И с завершением первой битвы, которую дал Лотарь, должна закончиться вторая книга.

КНИГА ТРЕТЬЯ

Если мне стыдно слышать нечто позорное о нашем поколении, то еще более досадно самому писать о том. Поэтому и предполагал, никоим образом не пренебрегая злонамеренно данным мне повелением, когда настал желанный конец второй книги, тем и завершить мой труд. Но чтобы кто-нибудь другой, введенный каким-либо образом в заблуждение, не попытался изобразить историю нашего времени иначе, чем она была на самом деле, я решился присовокупить третью книгу, описав в ней то, что пережил сам.

Глава I

После сражения, описанного выше, Карл и Людовик прямо на поле битвы начали совещаться, как им следует поступить с поверженным противником. Одни, охваченные гневом, советовали преследовать его, другие же — и, прежде всего, сами короли, побуждаемые состраданием к брату и народу, — желали от чистого сердца, чтобы враги, наказанные Божьим судом и этим поражением, оставили свои беззаконные помыслы и с Божьей помощью соединились с ними воедино. Они предостерегали [от того], чтобы опережать в этом деле милосердие всемогущего Бога. И поскольку остальные согласились с ними, Карл и Людовик прекратили битву и разграбление и около полудня возвратились в лагерь посовещаться, что лучше всего сделать дальше. Поскольку количество добычи и пролитой крови было чудовищно велико, милосердие королей и народа представлялось тем более удивительным и по праву достойным упоминания. По некоторым причинам Воскресение они решили праздновать там же. По окончании обедни занялись погребением всех без различия, друзей и врагов, верных и изменников, и позаботились также о раненых и полуживых. Затем отправили гонцов вслед за бежавшими и тем, кто захотел бы вернуться к прежней верности, велели предложить прощение за все совершенное ими. После этого короли и их войска, сожалея о брате и христианском народе, обратились к епископам с вопросом, как в этом деле им следует поступить дальше. Все епископы собрались на совет и в общем собрании пришли к такому мнению: союзники боролись за право и справедливость и это ясно доказано божьим судом, поэтому и советников и исполнителей нужно принимать за служителей и орудие Господа; но всякий, кто действовал в этом походе по гневу, ненависти, славолюбию или по какому-нибудь иному греховному побуждению, советуя или поступая [неподобающим образом], должен в тайной исповеди покаяться в сокрытых грехах и получить воздаяние по мере своей вины; для прославления и восхваления такого проявления божественной справедливости и для прощения грехов падшим братьям, поскольку из-за своих грехов они совершенно не ведали, что вольно или невольно ошибались во многих делах, так что с божьей помощью они освободились бы от этого, и одновременно для того, чтобы Господь и впредь был защитником и покровителем во всяком правом деле, как и до сих пор. Для всего этого был предписан трехдневный пост, который все выдержали с радостью и торжеством.

ЗАДАНИЕ:
Определите по фрагменту о событиях после битвы, приведенному выше, соответствуют ли ему утверждения: (a) короли решили праздновать Воскресение там же, где прошло сражение; (b) после обедни хоронили только павших союзников; (c) епископы предписали семидневный пост. На каждое ответьте «да» или «нет» и дословно процитируйте решающие слова фрагмента.

ИЗВЛЕЧЁННЫЕ ЗАПИСИ:
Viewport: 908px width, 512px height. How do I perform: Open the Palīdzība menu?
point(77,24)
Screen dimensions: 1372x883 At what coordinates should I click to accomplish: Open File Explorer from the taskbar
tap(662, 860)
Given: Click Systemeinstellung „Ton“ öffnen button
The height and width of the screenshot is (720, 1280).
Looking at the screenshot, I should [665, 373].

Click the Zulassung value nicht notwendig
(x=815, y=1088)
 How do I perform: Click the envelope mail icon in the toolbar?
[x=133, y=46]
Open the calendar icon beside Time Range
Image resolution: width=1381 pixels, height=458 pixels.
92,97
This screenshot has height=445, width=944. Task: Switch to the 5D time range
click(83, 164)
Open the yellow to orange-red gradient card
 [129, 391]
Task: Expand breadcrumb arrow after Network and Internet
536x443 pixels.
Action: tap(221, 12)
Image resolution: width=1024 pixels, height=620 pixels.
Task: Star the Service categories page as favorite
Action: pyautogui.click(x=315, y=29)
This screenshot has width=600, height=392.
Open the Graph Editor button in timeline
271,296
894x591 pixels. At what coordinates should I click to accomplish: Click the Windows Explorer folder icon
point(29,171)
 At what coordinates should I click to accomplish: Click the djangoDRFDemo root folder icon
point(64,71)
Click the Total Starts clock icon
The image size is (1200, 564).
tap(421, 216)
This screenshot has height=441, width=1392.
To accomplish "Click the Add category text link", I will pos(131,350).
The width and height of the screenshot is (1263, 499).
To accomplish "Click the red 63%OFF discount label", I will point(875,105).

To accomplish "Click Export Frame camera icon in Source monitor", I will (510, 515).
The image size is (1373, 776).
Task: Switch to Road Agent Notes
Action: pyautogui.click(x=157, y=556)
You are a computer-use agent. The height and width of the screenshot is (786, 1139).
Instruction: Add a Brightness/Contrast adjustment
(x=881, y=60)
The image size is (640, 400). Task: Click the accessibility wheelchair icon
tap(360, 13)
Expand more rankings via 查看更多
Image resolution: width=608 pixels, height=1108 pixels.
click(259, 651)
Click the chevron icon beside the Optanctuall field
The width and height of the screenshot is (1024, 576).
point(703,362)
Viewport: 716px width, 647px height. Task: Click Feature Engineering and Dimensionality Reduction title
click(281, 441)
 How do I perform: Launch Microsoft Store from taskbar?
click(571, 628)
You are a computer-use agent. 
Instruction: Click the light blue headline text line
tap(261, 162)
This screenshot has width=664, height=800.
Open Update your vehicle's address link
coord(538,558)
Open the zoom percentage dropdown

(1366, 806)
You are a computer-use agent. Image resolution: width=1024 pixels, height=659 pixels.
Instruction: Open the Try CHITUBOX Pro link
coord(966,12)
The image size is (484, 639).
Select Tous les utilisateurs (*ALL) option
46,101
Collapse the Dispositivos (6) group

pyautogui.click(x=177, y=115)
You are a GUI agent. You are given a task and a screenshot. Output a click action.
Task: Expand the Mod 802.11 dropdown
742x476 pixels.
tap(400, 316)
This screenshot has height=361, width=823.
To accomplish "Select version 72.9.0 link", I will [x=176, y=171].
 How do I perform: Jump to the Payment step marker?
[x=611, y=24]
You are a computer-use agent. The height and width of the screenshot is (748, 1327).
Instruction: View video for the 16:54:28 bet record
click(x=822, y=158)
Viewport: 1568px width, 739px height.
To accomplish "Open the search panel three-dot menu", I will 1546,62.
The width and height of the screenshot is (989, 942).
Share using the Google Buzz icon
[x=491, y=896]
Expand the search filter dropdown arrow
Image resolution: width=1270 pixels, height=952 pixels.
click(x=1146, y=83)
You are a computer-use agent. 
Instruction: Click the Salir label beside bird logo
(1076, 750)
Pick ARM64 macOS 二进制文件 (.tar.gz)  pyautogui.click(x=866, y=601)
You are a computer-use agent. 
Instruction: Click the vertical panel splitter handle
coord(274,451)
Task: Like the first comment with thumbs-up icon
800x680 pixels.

ПРАВИЛЬНЫЙ ОТВЕТ:
(a) Да: «По некоторым причинам Воскресение они решили праздновать там же».
(b) Нет: «занялись погребением всех без различия, друзей и врагов, верных и изменников».
(c) Нет: «был предписан трехдневный пост».